[Task description]
Word for word, return the lines from the start of the entries below through the line that has "Gallery (34, 2375)".

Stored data

○ ○ ○

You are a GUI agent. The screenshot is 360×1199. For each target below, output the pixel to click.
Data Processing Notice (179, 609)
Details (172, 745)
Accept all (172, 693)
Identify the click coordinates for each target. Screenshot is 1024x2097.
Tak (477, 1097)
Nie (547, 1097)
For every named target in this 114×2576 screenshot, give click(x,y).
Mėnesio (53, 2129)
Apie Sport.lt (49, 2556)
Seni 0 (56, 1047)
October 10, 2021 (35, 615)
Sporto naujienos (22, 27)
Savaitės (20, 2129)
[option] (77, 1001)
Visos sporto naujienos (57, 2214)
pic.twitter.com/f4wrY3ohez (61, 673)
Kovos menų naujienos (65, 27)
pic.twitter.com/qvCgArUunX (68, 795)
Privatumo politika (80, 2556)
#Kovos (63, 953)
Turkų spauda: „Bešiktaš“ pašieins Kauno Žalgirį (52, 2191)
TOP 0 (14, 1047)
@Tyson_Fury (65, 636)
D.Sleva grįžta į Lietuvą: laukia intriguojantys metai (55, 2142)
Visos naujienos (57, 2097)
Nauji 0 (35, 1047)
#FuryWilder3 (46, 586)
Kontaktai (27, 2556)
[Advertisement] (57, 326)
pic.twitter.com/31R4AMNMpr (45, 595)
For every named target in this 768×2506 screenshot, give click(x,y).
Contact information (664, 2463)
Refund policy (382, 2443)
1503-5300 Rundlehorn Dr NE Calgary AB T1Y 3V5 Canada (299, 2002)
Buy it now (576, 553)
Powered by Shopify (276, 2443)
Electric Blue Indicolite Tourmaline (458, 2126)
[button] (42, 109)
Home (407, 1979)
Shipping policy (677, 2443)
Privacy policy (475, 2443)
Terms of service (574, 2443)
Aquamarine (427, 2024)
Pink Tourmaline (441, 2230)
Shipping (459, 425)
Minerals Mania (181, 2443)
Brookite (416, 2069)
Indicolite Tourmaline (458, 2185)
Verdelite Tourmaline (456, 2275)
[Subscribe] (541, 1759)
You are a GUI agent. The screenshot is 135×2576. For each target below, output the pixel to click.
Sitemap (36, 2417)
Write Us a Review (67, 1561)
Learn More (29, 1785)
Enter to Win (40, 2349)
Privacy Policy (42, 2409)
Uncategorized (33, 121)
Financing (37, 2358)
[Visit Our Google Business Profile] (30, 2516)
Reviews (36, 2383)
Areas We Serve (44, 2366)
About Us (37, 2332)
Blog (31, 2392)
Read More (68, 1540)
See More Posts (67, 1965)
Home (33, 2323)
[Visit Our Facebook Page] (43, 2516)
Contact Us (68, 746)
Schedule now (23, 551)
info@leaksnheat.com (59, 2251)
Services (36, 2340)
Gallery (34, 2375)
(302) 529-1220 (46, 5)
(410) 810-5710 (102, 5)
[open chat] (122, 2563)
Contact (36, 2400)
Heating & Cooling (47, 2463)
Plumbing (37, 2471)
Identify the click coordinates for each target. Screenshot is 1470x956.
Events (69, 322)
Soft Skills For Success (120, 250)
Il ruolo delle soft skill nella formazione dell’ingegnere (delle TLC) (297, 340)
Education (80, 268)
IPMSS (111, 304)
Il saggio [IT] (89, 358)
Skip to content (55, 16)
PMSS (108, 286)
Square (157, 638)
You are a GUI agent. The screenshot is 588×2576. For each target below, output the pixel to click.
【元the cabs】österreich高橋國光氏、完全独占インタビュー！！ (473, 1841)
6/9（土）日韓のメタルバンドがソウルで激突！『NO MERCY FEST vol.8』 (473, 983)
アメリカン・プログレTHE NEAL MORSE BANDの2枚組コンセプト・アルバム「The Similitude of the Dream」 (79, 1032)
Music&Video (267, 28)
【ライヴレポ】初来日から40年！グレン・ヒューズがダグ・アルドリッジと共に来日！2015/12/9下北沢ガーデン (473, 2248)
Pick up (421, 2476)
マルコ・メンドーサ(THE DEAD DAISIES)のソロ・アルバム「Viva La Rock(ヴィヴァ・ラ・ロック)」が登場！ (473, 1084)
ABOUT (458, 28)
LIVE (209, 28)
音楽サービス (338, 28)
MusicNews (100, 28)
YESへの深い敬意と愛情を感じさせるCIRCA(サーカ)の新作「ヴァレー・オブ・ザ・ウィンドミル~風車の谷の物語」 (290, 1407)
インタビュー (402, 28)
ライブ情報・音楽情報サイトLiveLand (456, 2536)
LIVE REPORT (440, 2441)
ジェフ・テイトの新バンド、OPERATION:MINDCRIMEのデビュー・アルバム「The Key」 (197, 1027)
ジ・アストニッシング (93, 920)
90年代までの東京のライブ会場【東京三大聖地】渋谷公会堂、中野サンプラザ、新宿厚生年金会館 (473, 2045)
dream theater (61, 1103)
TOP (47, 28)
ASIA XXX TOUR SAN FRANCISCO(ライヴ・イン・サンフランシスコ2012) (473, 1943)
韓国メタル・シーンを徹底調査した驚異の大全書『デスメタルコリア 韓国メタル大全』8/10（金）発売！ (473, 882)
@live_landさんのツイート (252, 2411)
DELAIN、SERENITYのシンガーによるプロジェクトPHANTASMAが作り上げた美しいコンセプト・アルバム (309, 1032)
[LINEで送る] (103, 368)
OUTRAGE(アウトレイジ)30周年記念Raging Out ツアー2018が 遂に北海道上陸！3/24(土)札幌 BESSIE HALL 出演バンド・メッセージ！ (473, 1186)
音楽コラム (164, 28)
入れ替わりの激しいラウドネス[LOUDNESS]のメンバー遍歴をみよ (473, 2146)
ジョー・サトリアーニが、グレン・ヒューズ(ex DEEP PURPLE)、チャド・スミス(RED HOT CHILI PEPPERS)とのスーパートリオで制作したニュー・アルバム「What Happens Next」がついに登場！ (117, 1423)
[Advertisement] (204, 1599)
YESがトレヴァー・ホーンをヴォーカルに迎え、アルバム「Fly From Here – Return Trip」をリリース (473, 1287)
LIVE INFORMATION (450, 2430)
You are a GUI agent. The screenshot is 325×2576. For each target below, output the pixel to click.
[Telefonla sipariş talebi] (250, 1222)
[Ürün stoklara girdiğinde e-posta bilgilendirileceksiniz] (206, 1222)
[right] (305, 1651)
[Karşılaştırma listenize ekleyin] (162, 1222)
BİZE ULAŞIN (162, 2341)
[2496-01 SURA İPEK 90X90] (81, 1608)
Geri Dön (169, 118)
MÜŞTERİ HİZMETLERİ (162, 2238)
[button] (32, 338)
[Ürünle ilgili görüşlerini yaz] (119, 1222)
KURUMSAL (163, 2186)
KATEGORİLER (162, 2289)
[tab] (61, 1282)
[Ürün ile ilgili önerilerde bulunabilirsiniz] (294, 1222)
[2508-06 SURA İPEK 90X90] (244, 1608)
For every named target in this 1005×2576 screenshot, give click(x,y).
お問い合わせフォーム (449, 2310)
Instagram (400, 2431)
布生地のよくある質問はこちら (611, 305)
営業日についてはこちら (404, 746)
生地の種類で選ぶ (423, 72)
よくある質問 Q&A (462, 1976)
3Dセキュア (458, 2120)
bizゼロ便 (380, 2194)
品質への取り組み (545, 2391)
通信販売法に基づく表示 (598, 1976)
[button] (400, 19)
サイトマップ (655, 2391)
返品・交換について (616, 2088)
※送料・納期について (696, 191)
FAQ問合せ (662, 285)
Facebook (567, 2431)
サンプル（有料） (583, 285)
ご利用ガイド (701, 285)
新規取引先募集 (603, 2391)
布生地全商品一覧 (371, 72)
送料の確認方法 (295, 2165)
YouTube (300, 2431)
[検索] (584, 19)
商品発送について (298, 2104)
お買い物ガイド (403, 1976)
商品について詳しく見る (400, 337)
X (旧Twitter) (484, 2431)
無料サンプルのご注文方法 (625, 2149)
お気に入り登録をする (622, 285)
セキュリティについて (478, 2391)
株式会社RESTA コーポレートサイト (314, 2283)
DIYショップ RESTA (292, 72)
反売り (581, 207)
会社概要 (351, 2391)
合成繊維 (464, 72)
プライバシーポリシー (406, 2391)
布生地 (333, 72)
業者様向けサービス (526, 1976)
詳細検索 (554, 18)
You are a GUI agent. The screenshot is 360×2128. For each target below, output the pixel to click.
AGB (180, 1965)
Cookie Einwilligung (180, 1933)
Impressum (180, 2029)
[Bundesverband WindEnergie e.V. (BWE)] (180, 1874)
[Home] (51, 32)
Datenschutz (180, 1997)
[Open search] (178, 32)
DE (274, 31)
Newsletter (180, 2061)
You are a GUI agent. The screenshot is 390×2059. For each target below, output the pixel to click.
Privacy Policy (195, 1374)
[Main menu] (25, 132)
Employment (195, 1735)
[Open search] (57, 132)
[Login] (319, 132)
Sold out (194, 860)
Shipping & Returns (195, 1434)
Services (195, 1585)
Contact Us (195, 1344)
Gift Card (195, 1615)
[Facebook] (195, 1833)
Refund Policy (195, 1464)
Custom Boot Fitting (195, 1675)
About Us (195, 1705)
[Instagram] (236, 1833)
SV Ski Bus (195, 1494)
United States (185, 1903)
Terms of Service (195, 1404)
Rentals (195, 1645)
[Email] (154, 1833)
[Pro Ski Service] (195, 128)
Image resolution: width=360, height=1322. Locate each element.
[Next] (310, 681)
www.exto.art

○ ○ ○

[Problem solution]
You are a GUI agent. The screenshot is 360×1199. For each target below, output the pixel to click.
Data Processing Notice (179, 609)
Details (172, 745)
Accept all (172, 693)
Identify the click coordinates for each target. Screenshot is 1024x2097.
Tak (477, 1097)
Nie (547, 1097)
For every named target in this 114×2576 screenshot, give click(x,y).
Mėnesio (53, 2129)
Apie Sport.lt (49, 2556)
Seni 0 (56, 1047)
October 10, 2021 (35, 615)
Sporto naujienos (22, 27)
Savaitės (20, 2129)
[option] (77, 1001)
Visos sporto naujienos (57, 2214)
pic.twitter.com/f4wrY3ohez (61, 673)
Kovos menų naujienos (65, 27)
pic.twitter.com/qvCgArUunX (68, 795)
Privatumo politika (80, 2556)
#Kovos (63, 953)
Turkų spauda: „Bešiktaš“ pašieins Kauno Žalgirį (52, 2191)
TOP 0 (14, 1047)
@Tyson_Fury (65, 636)
D.Sleva grįžta į Lietuvą: laukia intriguojantys metai (55, 2142)
Visos naujienos (57, 2097)
Nauji 0 (35, 1047)
#FuryWilder3 (46, 586)
Kontaktai (27, 2556)
[Advertisement] (57, 326)
pic.twitter.com/31R4AMNMpr (45, 595)
For every named target in this 768×2506 screenshot, give click(x,y).
Contact information (664, 2463)
Refund policy (382, 2443)
1503-5300 Rundlehorn Dr NE Calgary AB T1Y 3V5 Canada (299, 2002)
Buy it now (576, 553)
Powered by Shopify (276, 2443)
Electric Blue Indicolite Tourmaline (458, 2126)
[button] (42, 109)
Home (407, 1979)
Shipping policy (677, 2443)
Privacy policy (475, 2443)
Terms of service (574, 2443)
Aquamarine (427, 2024)
Pink Tourmaline (441, 2230)
Shipping (459, 425)
Minerals Mania (181, 2443)
Brookite (416, 2069)
Indicolite Tourmaline (458, 2185)
Verdelite Tourmaline (456, 2275)
[Subscribe] (541, 1759)
You are a GUI agent. The screenshot is 135×2576. For each target below, output the pixel to click.
Sitemap (36, 2417)
Write Us a Review (67, 1561)
Learn More (29, 1785)
Enter to Win (40, 2349)
Privacy Policy (42, 2409)
Uncategorized (33, 121)
Financing (37, 2358)
[Visit Our Google Business Profile] (30, 2516)
Reviews (36, 2383)
Areas We Serve (44, 2366)
About Us (37, 2332)
Blog (31, 2392)
Read More (68, 1540)
See More Posts (67, 1965)
Home (33, 2323)
[Visit Our Facebook Page] (43, 2516)
Contact Us (68, 746)
Schedule now (23, 551)
info@leaksnheat.com (59, 2251)
Services (36, 2340)
Gallery (34, 2375)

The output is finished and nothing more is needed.